おじいさん・おばあさんが作ったまんまるぱんが「食べられたくない」といろいろな動物たちから逃げていくお話なのですが、最後にはクマがパクッとまんまるぱんを食べてしまいます。
その場面に子どもたちは「食べちゃったーーー!」と大笑い。
その後ペープサートで物語を表現したり、粘土でまんまるぱんを作ったり表現遊びへ繋がりました。

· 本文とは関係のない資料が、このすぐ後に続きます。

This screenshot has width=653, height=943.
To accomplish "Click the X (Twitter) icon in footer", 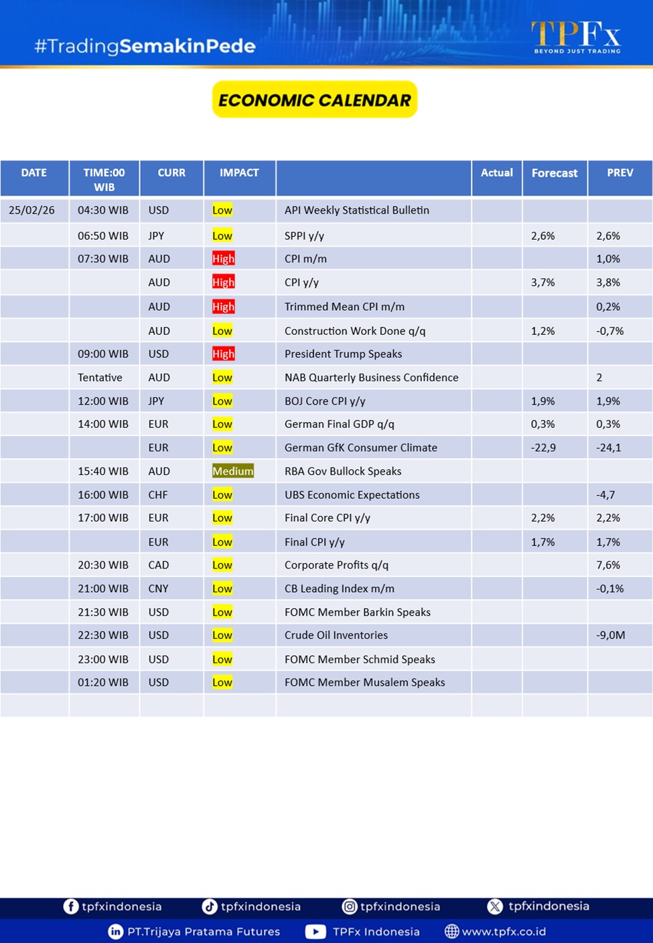I will tap(495, 906).
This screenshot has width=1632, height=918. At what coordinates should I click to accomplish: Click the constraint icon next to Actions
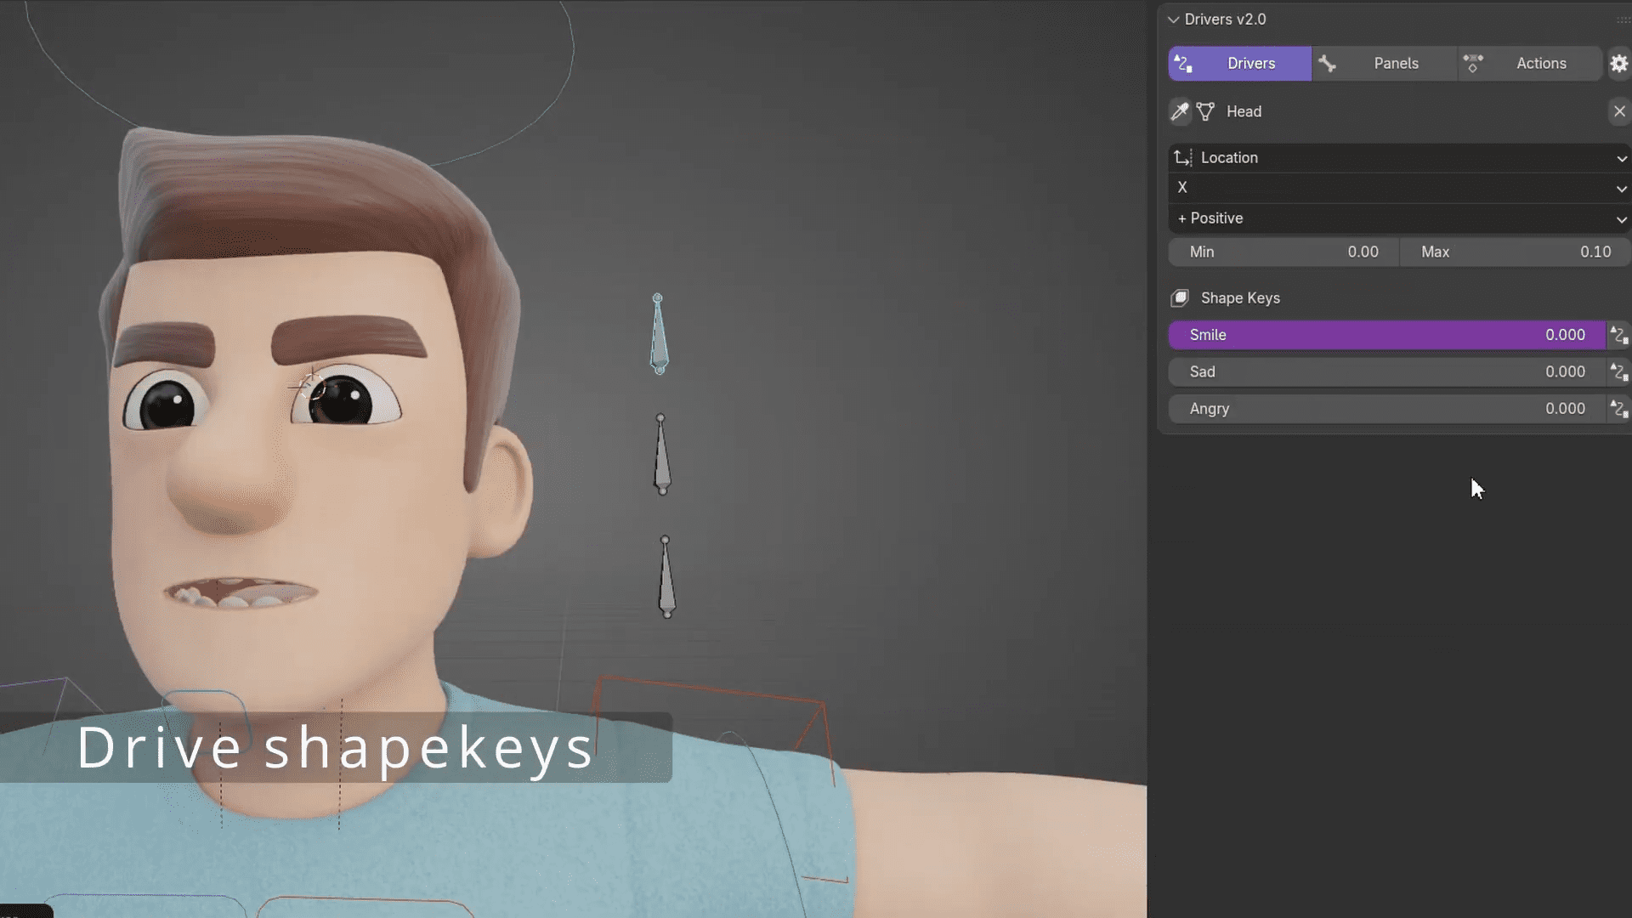(1475, 64)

まんまるぱんの表現遊びを楽しんでいたある日、子どもの中からこんな言葉が出てきました。
「せんせい、食べちゃったらお話が続かないよ」「僕はお話が”続く”ようにしたい」
最近、製作遊びの中でオリジナルの紙芝居や絵本を作って楽しむ姿があり、子どもたちの中に”続き”の概念が芽生えていました。
この言葉をきっかけに、最後の場面について初めての“話し合い”をしてみることにしました。

「お話が続いて欲しい」「だって楽しいから」
「続くようにするにはどうしたら良いかな」
「ん〜お家に帰ってみんなでパンをつくる」「クマさんの家にはハチミツがあるかもしれない」
「パクッと食べられるところが面白いやん」「だから食べられて欲しい」
と理由を加えながら自分の気持ちを伝える姿に成長を感じました。
どちらの意見にも「なるほどな~」と納得させられながら、話し合いは30分程続きました。

話し合いは別の日にも続き、次は視点を変えて”劇あそびを見ているお家の人はどう思うか”を尋ねてみました。
ここには”相手の立場に立って考えてみようとする”というねらいがあります。
「続きがある方が良いと思う。だって見てたら楽しいもん」
「みんなが楽しそうにしてたらさ、お家の人嬉しくて泣いちゃうかも」
「お家の人にも見て笑ってほしい」
「僕たちは面白いと思ったけど、お家の人はどう思うかわからない。だからやってみたい」
と前回と異なり、自分の気持ちだけでなく親やきょうだい、祖父母の気持ちを考えてみようとする姿がありました。
今回の話し合いのねらいは”自分の思いを言葉で伝え、相手の思いに耳を傾ける”ことだったので、みんなで一つに絞ることはあえてせず、どの言葉も素敵だねと伝えました。
そして“お話のまんまるぱんが逃げるところが面白い”“食べられずにお話が続いてほしい”という子どもたちの思いを劇あそびに取り入れ、子どもたちから出てきた言葉をセリフにしながら、ほしぐみオリジナルのお話の完成。
“自分たちで考えた”という達成感や自信が意欲の膨らみに繋がっているように感じます。

どんな劇あそびになるか楽しみです。引き続き表現遊びを楽しんでいきたいと思います。